Osman ÇAKLI
Artı Gerçek- Eşeler yaylası, Burdur’a bağlı Karamanlı, Tefenni ve Yeşilova ilçeleri ile Denizli’ye bağlı Acıpayam ilçelerinin ortasında 2 bin rakımlı bir dağ. Eşeler dağı, hayvancılıkla uğraşan köylülerin uğrak noktası olduğu kadar endemik bitki türlerine de ev sahipliği yapıyor. Köylüler, hayvanlarını çıkardığı yaylada krom madeni açılacağını duyunca endişeye kapıldı. Bölgede bulunan yer üstü ve yeraltı su kaynakları koruma altındaki Salda Gölü’ne kadar ulaşıyor.

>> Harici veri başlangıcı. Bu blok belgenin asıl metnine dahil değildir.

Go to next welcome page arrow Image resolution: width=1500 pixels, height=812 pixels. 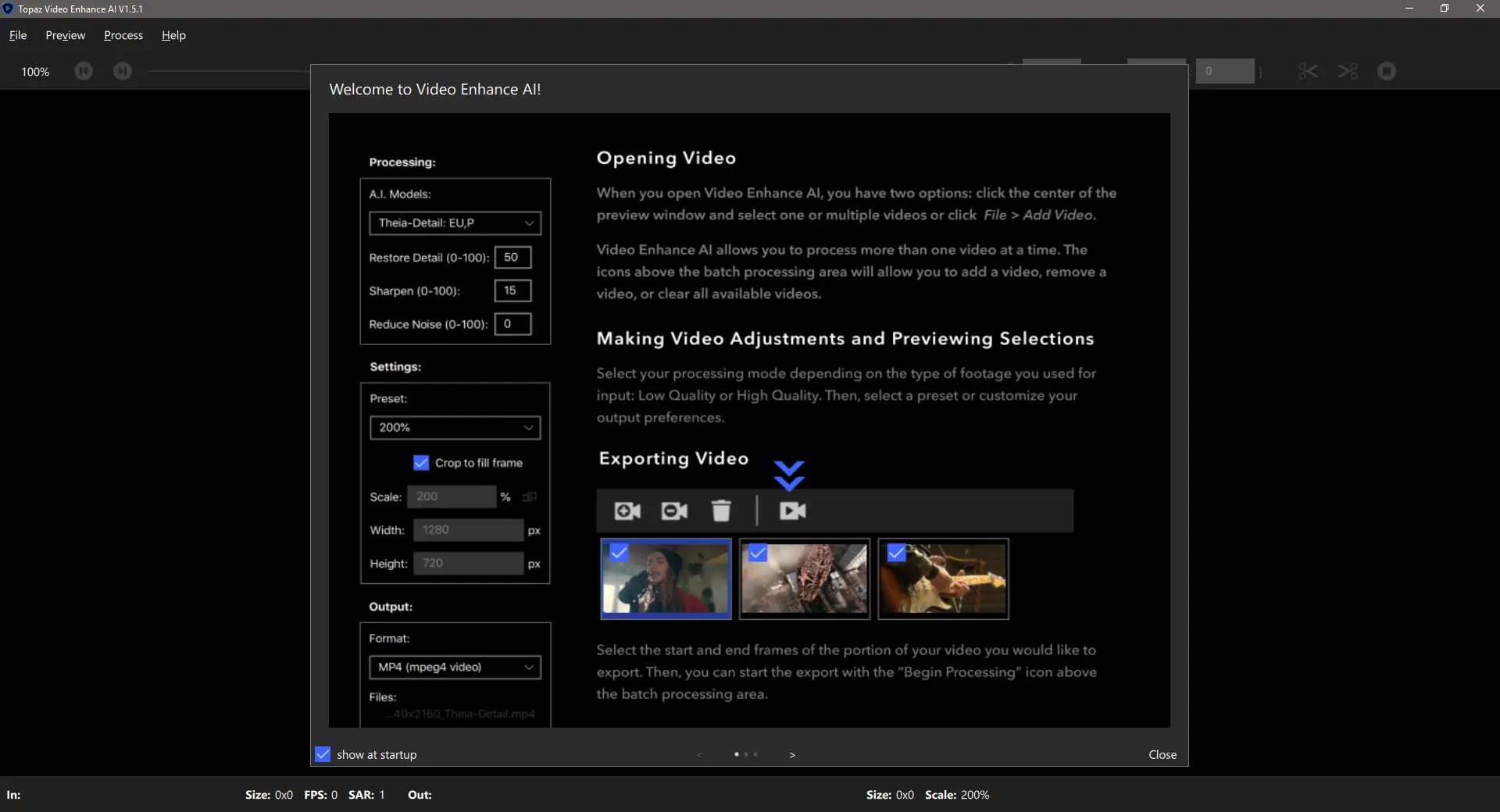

Zondaş Madencilik tarafından yapılması planlanan krom madeni proje dosyası Çevre, Şehircilik ve İklim Değişikliği Bakanlığı’na sunuldu. Proje dosyasında bölgede pek çok su kaynağı olduğu bilgisi yer alırken, kaynakların zarar görmeyeceği notu düşüldü. Ancak bölgede tarım ve hayvancılıkla uğraşan köylüler ile Salda Gölü’nün korunması için mücadele eden çevre aktivistleri madenin geri dönüşü olmayan sonuçlar doğurabileceğine işaret ediyor.

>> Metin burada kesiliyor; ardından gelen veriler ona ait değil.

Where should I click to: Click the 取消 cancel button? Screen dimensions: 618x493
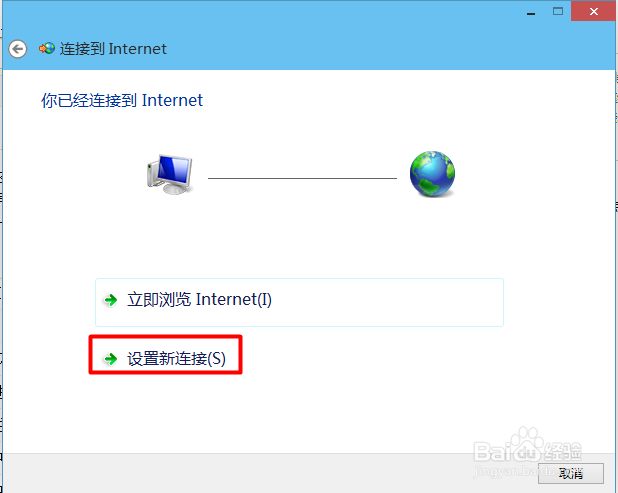pos(570,473)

‘YAYLADA MADENCİLİK SALDA’YI ETKİLER’
2013 yılında dedesi ölünce ABD’de de olduğu için ölen dedesinin cenazesine gidemedi. Haberi alınca, ABD’den Türkiye’ye 3 yıl önce geri dönen Dr. Ece Aynur, Kayalı köyünde susuz tarım yapmaya başladı. Yaklaşık 70 kişinin yaşadığı köyde, çocukluğunu anımsayan Aynur, ABD’den döndüğünde kurumuş su kaynaklarını görünce şaşkınlığa uğramış. Çünkü çocukken dedesi ve babasıyla gezmeye gittiği yerlerde şimdilerde bir damla su yok. Çocukluğundan beri hayalinin su kenarına ev yapmak olduğunu anlatan Dr. Aynur, “Geleceğin akademisyeni, yılın eğitmeni gibi ödüller almıştım. Köye geldiğimde film sahnesi gibi bir manzarayla karşılaştım. ABD’de de başarılı olabilirim belki ama geri dönmek istedim. Öğrencisi olmayan ve yıkılmaya yüz tutmuş okulu görünce üzüldüm. Ciddi bir su sorunu olduğunu da gördüm. Bu benim tespitim değil yetkililerde bunu biliyor” diye konuştu.
‘MADENLERE ALTERNATİF OLARAK TARIMLA KENDİ İSTİHDAMIMIZI YARATTIK’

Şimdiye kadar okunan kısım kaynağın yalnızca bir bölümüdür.